● WHAT YOU ARE ASKED TO DO:
Every record here needs to be duplicated exactly.

[Collected data entries]
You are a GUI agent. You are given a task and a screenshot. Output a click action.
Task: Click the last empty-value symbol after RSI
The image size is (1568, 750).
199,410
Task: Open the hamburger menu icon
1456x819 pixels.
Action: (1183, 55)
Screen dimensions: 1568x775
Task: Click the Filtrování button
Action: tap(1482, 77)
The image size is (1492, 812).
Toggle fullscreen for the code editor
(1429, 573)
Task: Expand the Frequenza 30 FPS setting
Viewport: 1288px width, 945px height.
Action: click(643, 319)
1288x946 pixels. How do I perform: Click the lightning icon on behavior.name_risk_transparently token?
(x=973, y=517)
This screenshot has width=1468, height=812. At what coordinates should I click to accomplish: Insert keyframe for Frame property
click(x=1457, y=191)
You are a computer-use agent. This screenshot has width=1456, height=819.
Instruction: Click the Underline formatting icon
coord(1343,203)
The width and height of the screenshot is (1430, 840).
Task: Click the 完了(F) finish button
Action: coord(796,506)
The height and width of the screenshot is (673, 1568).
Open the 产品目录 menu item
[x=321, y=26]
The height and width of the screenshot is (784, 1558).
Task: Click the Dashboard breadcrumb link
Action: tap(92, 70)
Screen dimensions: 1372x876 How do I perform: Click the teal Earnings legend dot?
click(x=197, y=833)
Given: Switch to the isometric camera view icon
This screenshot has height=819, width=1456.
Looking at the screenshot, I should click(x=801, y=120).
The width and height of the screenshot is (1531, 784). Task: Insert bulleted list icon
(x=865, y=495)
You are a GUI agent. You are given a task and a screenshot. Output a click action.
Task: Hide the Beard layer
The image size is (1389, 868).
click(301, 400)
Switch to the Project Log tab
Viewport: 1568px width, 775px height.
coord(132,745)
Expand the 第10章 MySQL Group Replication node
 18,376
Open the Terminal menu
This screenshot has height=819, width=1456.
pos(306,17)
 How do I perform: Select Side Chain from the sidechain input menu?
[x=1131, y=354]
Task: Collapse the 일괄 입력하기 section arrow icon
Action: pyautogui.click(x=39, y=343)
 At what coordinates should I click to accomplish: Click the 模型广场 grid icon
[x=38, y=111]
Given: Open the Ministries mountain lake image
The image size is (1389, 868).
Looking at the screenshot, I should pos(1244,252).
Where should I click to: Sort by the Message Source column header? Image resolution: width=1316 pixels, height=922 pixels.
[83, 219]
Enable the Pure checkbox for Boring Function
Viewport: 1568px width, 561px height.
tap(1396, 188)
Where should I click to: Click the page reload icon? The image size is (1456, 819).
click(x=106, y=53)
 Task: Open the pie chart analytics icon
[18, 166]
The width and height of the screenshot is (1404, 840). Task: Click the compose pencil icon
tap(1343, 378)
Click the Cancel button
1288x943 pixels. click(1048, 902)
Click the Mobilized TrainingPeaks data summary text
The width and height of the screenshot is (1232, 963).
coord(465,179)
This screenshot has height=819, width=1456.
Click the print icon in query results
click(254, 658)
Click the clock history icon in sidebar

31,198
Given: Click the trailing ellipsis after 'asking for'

● TASK SOLUTION:
You are a GUI agent. You are given a task and a screenshot. Output a click action.
Task: Click the last empty-value symbol after RSI
The image size is (1568, 750).
199,410
Task: Open the hamburger menu icon
1456x819 pixels.
Action: (1183, 55)
Screen dimensions: 1568x775
Task: Click the Filtrování button
Action: tap(1482, 77)
The image size is (1492, 812).
Toggle fullscreen for the code editor
(1429, 573)
Task: Expand the Frequenza 30 FPS setting
Viewport: 1288px width, 945px height.
Action: click(643, 319)
1288x946 pixels. How do I perform: Click the lightning icon on behavior.name_risk_transparently token?
(x=973, y=517)
This screenshot has width=1468, height=812. At what coordinates should I click to accomplish: Insert keyframe for Frame property
click(x=1457, y=191)
You are a computer-use agent. This screenshot has width=1456, height=819.
Instruction: Click the Underline formatting icon
coord(1343,203)
The width and height of the screenshot is (1430, 840).
Task: Click the 完了(F) finish button
Action: coord(796,506)
The height and width of the screenshot is (673, 1568).
Open the 产品目录 menu item
[x=321, y=26]
The height and width of the screenshot is (784, 1558).
Task: Click the Dashboard breadcrumb link
Action: tap(92, 70)
Screen dimensions: 1372x876 How do I perform: Click the teal Earnings legend dot?
click(x=197, y=833)
Given: Switch to the isometric camera view icon
This screenshot has height=819, width=1456.
Looking at the screenshot, I should click(x=801, y=120).
The width and height of the screenshot is (1531, 784). Task: Insert bulleted list icon
(x=865, y=495)
You are a GUI agent. You are given a task and a screenshot. Output a click action.
Task: Hide the Beard layer
The image size is (1389, 868).
click(301, 400)
Switch to the Project Log tab
Viewport: 1568px width, 775px height.
coord(132,745)
Expand the 第10章 MySQL Group Replication node
 18,376
Open the Terminal menu
This screenshot has height=819, width=1456.
pos(306,17)
 How do I perform: Select Side Chain from the sidechain input menu?
[x=1131, y=354]
Task: Collapse the 일괄 입력하기 section arrow icon
Action: pyautogui.click(x=39, y=343)
 At what coordinates should I click to accomplish: Click the 模型广场 grid icon
[x=38, y=111]
Given: Open the Ministries mountain lake image
The image size is (1389, 868).
Looking at the screenshot, I should pos(1244,252).
Where should I click to: Sort by the Message Source column header? Image resolution: width=1316 pixels, height=922 pixels.
[83, 219]
Enable the Pure checkbox for Boring Function
Viewport: 1568px width, 561px height.
tap(1396, 188)
Where should I click to: Click the page reload icon? The image size is (1456, 819).
click(x=106, y=53)
 Task: Open the pie chart analytics icon
[18, 166]
The width and height of the screenshot is (1404, 840). Task: Click the compose pencil icon
tap(1343, 378)
Click the Cancel button
1288x943 pixels. click(1048, 902)
Click the Mobilized TrainingPeaks data summary text
The width and height of the screenshot is (1232, 963).
coord(465,179)
This screenshot has height=819, width=1456.
Click the print icon in query results
click(254, 658)
Click the clock history icon in sidebar

31,198
Given: Click the trailing ellipsis after 'asking for'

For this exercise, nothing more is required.